Passage extrait —
******************************

Depuis tout petit je caressais le rêve d’explorer cet état sauvage et civilisé en même temps. Habitué de la série Docteur Quinn Femme médecin (on n’avait pas le droit de regarder très souvent la télé quand j’étais petit) qui retrace la vie de ses pionniers, mais surtout fan de Stargate SG1, je me devais de me rendre à Colorado Springs pour voir les lieux de mes propres yeux. Mon amour des Alpes et des montagnes n’y est probablement pas étranger non plus.

Alors si proche de mon périple, à l’échelle américaine, j’ai décidé d’y faire une excursion. Rien de tel pour prendre du recul sur le Midwest, sur sa place dans les Etats-Unis, sur ses différences culturelles avec les autres parties du pays-continent, que d’y sortir brièvement pour pénétrer en territoire très différent. Moins ancien, très dynamique économiquement et démographiquement depuis une période récente, très touristique, ses caractéristiques tranchent avec celles du Midwest.

Dès le Kansas on s’aperçoit que la destination est populaire. Les SUV et autres pick-up affluent sur l’Interstate 70 de l’Oklahoma, du Missouri voire de plus loin encore, armés d’équipements de sports d’hiver, vers le nouvel eldorado du 21ème siècle : les stations de ski.

Quand on pénètre dans l’état par l’Est, la différence avec le Kansas est subtile. Ce sont toujours des grandes plaines d’herbe (jaune et desséchée à cette saison) mais on sent que le climat est de plus en plus sec et que l’air de rien, très lentement, on prend de l’altitude même si les montagnes sont encore loin et le paysage globalement plat. On se sent sur un plateau dominant les grandes plaines que j’ai mis des heures à traverser en voiture. Il faut 8 heures pour relier Kansas City à Denver. Huit heures de voiture sans traverser de ville significative. Huit heures de paysages semblables.

Le Welcome Center aux frontière du Colorado annonce la couleur.

Ici, on pénètre en territoire liberal (dans le sens anglais) où les prospectus informent des règles à respecter lors de la consommation de cannabis, récemment autorisé.

Le Colorado, ou plutôt Denver et ses zones touristiques, c’est un ilot progressiste au milieu d’états plus conservateurs les uns que les autres (Kansas, Oklahoma, Utah, Nebraska…). Le Colorado, c’est aussi cette rencontre entre la plaine et la montagne. Cette montagne qui marque une barrière naturelle entre la côte ouest et le Midwest. Cette montagne qui a offert autrefois de grandes quantités d’or et qui offre désormais de grandes quantités de neige aux touristes affluant des quatre coins du continent.

Alors au hasard des échappées, on croise des villes fantômes qui ont survécu juste le temps d’extraire les richesses du sous-sol ou des mines abandonnées. Aujourd’hui il ne reste plus qu’une seule mine encore exploitée près de Colorado Springs, à Cripple Creek.

******************************

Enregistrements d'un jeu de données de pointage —
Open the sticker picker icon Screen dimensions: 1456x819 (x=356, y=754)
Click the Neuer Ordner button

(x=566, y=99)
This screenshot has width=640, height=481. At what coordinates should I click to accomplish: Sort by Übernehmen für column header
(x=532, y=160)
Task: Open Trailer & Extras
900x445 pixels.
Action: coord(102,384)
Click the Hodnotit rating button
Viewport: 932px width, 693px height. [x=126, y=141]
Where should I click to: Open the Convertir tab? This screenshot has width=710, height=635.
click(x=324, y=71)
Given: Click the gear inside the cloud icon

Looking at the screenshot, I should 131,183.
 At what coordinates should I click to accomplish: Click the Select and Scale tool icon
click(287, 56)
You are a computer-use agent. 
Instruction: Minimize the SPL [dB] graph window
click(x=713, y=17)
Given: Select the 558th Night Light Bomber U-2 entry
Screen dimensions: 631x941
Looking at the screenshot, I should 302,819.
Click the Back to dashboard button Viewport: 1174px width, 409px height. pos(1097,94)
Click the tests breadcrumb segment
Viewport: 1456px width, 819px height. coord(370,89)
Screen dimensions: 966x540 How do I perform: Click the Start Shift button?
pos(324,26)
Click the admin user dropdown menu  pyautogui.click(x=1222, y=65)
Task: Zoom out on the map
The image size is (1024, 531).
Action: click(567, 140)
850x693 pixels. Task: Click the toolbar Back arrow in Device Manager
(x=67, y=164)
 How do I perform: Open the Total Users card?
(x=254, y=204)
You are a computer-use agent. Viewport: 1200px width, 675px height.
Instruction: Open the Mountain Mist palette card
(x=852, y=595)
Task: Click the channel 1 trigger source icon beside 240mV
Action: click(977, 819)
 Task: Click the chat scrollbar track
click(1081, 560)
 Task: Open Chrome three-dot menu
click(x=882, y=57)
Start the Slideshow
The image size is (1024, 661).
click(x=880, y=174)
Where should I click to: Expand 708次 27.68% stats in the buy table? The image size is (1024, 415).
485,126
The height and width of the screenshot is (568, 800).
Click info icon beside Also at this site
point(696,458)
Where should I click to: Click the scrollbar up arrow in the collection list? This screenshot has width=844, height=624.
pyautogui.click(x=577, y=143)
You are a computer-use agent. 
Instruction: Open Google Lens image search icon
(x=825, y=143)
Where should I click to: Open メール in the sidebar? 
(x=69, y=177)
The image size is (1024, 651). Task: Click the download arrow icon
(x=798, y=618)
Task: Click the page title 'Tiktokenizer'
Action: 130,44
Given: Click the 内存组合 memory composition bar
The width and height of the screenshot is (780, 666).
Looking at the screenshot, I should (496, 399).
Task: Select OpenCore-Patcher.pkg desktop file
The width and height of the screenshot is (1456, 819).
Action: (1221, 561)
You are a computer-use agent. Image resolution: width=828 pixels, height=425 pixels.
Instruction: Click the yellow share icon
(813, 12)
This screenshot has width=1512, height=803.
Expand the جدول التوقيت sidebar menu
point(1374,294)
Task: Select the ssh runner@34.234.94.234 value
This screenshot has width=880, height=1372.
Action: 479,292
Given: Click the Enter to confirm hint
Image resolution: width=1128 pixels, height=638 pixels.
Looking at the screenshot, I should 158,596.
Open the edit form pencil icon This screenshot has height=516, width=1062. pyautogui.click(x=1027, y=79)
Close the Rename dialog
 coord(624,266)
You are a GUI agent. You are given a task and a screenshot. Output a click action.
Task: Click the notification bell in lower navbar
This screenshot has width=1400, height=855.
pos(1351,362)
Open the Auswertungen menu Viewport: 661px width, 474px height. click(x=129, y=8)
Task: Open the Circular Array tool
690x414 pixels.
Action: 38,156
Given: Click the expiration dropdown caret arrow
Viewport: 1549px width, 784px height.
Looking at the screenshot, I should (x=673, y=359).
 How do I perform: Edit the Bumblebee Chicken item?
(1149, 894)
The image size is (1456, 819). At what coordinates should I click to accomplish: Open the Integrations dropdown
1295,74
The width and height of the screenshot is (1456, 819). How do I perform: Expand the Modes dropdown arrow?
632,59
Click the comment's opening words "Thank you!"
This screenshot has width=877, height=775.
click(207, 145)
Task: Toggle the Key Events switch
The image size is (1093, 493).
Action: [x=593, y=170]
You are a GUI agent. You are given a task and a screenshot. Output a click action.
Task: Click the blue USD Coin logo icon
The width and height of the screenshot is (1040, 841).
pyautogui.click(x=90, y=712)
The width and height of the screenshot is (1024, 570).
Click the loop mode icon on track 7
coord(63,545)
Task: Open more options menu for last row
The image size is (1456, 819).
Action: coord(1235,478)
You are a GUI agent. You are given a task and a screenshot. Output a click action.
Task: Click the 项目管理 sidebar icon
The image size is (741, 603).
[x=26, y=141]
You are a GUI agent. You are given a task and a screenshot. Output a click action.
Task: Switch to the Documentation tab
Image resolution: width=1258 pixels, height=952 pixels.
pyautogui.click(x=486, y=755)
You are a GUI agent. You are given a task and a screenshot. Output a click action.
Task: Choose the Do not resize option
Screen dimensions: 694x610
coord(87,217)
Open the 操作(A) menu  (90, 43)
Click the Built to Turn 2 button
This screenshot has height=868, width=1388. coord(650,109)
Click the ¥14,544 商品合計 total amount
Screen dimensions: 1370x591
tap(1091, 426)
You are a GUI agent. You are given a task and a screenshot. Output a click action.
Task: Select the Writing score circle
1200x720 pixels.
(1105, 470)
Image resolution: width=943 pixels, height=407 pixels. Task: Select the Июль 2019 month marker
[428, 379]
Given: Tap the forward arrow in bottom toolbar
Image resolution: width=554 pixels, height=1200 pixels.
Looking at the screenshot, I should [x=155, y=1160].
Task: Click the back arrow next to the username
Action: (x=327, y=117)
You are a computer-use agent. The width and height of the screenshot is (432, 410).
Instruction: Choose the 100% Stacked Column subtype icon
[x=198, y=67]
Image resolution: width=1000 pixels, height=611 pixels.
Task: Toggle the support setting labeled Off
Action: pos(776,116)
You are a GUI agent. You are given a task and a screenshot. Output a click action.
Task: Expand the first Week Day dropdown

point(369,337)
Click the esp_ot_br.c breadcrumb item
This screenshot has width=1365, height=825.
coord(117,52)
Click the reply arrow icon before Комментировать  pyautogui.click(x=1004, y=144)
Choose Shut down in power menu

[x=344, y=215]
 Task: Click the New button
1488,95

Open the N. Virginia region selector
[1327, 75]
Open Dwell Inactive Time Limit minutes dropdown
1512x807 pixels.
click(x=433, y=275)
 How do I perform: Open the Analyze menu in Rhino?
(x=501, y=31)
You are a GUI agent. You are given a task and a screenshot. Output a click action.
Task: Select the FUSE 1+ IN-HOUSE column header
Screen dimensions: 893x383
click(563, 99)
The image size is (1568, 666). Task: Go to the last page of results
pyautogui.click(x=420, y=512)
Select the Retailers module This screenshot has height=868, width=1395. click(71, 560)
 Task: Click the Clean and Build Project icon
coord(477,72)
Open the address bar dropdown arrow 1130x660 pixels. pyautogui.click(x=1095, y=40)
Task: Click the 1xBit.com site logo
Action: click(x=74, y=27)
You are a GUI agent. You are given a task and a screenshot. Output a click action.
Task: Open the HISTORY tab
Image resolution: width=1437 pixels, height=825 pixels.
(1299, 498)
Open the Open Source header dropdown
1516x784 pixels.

******************************

Tâches à réaliser —
1. Répondez à ces questions sur le passage consacré au Colorado :
(a) Combien d'heures de voiture faut-il pour relier Kansas City à Denver ?
(b) Quel produit récemment autorisé fait l'objet des règles expliquées dans les prospectus ?
(c) Où se trouve la seule mine encore exploitée près de Colorado Springs ?
2. Recopiez à l'identique, s'il vous plaît, la partie des enregistrements qui commence par la ligne contenant "Click the reply" et se termine par la ligne contenant "Action: click(x=74, y=27)", ces deux lignes comprises.
Les enregistrements n'ont aucun lien avec le passage.

Réponses par tâche —
1.
(a) Huit heures.
(b) Le cannabis.
(c) À Cripple Creek.

2.
Click the reply arrow icon before Комментировать  pyautogui.click(x=1004, y=144)
Choose Shut down in power menu

[x=344, y=215]
 Task: Click the New button
1488,95

Open the N. Virginia region selector
[1327, 75]
Open Dwell Inactive Time Limit minutes dropdown
1512x807 pixels.
click(x=433, y=275)
 How do I perform: Open the Analyze menu in Rhino?
(x=501, y=31)
You are a GUI agent. You are given a task and a screenshot. Output a click action.
Task: Select the FUSE 1+ IN-HOUSE column header
Screen dimensions: 893x383
click(563, 99)
The image size is (1568, 666). Task: Go to the last page of results
pyautogui.click(x=420, y=512)
Select the Retailers module This screenshot has height=868, width=1395. click(71, 560)
 Task: Click the Clean and Build Project icon
coord(477,72)
Open the address bar dropdown arrow 1130x660 pixels. pyautogui.click(x=1095, y=40)
Task: Click the 1xBit.com site logo
Action: click(x=74, y=27)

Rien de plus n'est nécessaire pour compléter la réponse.